- _Exercise directions_:
Your reply should hold only the lines from the records below where "page" occurs.
##############################
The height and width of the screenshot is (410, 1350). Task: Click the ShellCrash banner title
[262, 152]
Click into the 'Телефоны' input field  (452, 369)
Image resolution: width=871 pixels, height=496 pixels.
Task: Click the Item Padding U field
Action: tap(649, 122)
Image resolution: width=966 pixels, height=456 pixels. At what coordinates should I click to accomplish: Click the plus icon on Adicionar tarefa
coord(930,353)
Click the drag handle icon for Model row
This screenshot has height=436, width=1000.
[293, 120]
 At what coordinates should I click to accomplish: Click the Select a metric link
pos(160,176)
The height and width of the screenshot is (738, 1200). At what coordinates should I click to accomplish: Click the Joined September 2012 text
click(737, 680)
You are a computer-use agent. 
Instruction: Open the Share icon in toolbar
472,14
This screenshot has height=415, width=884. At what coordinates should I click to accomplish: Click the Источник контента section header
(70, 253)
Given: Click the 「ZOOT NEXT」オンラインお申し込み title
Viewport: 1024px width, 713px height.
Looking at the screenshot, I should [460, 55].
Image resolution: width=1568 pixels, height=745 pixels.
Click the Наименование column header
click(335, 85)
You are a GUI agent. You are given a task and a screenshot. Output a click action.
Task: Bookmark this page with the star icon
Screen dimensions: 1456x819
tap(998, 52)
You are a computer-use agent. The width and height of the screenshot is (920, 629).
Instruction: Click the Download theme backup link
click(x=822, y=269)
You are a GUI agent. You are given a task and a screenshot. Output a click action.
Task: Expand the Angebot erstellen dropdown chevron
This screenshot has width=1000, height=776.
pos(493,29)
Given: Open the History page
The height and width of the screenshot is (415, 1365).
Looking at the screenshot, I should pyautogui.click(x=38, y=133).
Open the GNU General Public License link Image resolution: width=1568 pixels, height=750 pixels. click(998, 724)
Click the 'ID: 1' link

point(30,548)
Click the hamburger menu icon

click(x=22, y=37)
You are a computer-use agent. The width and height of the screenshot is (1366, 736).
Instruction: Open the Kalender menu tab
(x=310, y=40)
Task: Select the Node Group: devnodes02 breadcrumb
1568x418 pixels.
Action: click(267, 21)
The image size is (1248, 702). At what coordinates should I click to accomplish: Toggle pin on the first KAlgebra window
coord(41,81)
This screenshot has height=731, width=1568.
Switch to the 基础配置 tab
##############################
- _Task result_:
Task: Bookmark this page with the star icon
Given: Open the History page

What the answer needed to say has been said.